He may be the nineteenth-century travel writer whose footsteps have been most avidly followed by subsequent writers in this genre.
Robert Louis Stevenson was born on 13 November 1850 to a respectable Edinburgh family--"a family of engineers," as he called them in his autobiographical Records of a Family of Engineers, an unfinished work first published in the Edinburgh Edition (1896). His father, Thomas Stevenson, was a civil engineer, whose own father, Robert Stevenson, was a particularly well-known builder of lighthouses and harbors along the Scottish coast. The writer's mother, Isabella Balfour Stevenson, was a cleric's daughter. Stevenson's childhood home was, in fact, animated by Calvinist religious feeling. Not only was Thomas Stevenson a stern practitioner, but young Louis's nurse, Alison Cunningham, "Cummy," also filled his mind with religious literature and stories tinged with her Calvinism.
From infancy Stevenson was a sickly child, suffering from recurrent respiratory illnesses and coughs. These illnesses, which made him feel fragile and isolated as a youth, persisted throughout his life, taking the form of fevers, coughing, bronchial infections, and eventually "Bluidy Jack," a hemorrhage of the lungs that results in blood issuing from the mouth. Stevenson's delicate health dictated his being sent south to warmer climates at an early age, and his contributions to the art of travel writing derive significantly from his poor health and his interminable wanderings in quest of a salutary climate.

Supplied information:

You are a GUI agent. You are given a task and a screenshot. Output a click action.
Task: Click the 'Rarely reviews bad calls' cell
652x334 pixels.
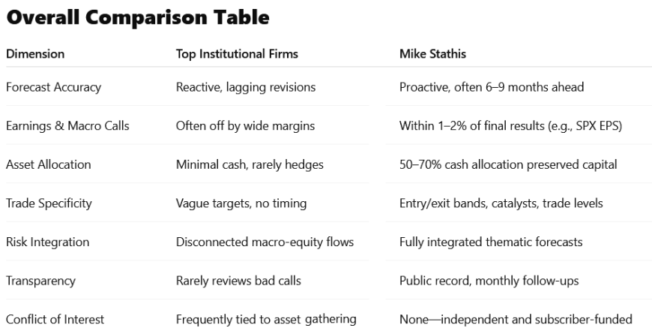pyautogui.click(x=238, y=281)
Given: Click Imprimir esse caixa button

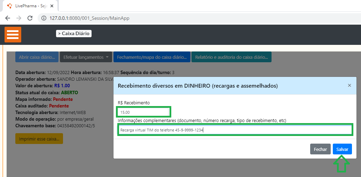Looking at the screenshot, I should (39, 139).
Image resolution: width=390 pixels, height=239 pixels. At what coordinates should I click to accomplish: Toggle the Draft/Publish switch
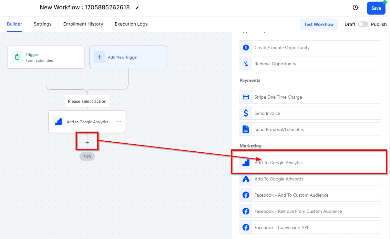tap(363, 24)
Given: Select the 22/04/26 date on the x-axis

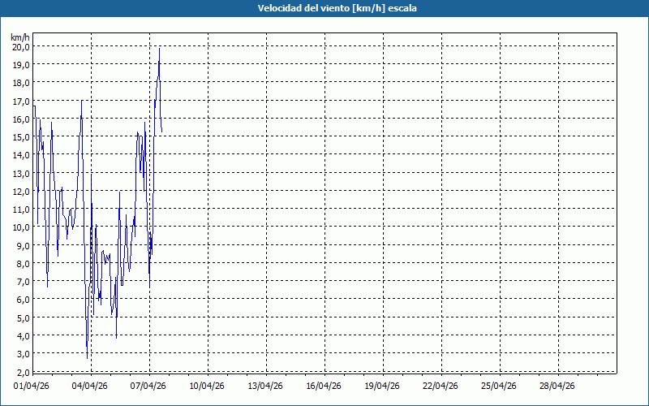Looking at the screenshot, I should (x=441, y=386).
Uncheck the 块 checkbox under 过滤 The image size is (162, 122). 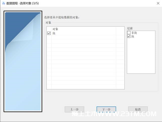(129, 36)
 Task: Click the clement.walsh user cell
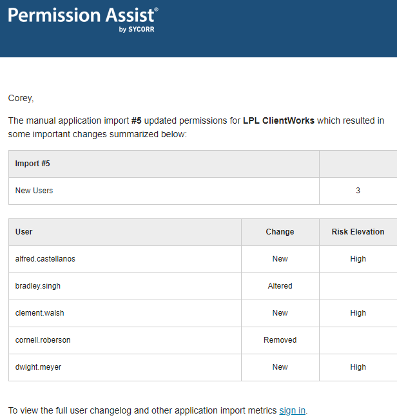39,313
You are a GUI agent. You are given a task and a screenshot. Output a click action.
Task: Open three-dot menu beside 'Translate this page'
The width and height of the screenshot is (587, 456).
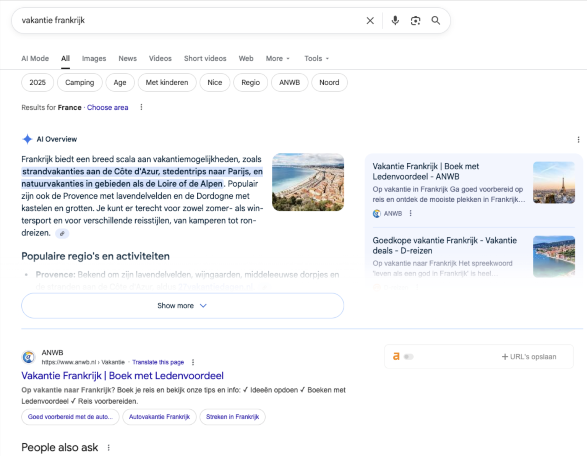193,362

Work order:
Can you copy the text about Robert Louis Stevenson word for word, starting at "From infancy Stevenson" and ending at "a salutary climate."?

Reply to the task:
From infancy Stevenson was a sickly child, suffering from recurrent respiratory illnesses and coughs. These illnesses, which made him feel fragile and isolated as a youth, persisted throughout his life, taking the form of fevers, coughing, bronchial infections, and eventually "Bluidy Jack," a hemorrhage of the lungs that results in blood issuing from the mouth. Stevenson's delicate health dictated his being sent south to warmer climates at an early age, and his contributions to the art of travel writing derive significantly from his poor health and his interminable wanderings in quest of a salutary climate.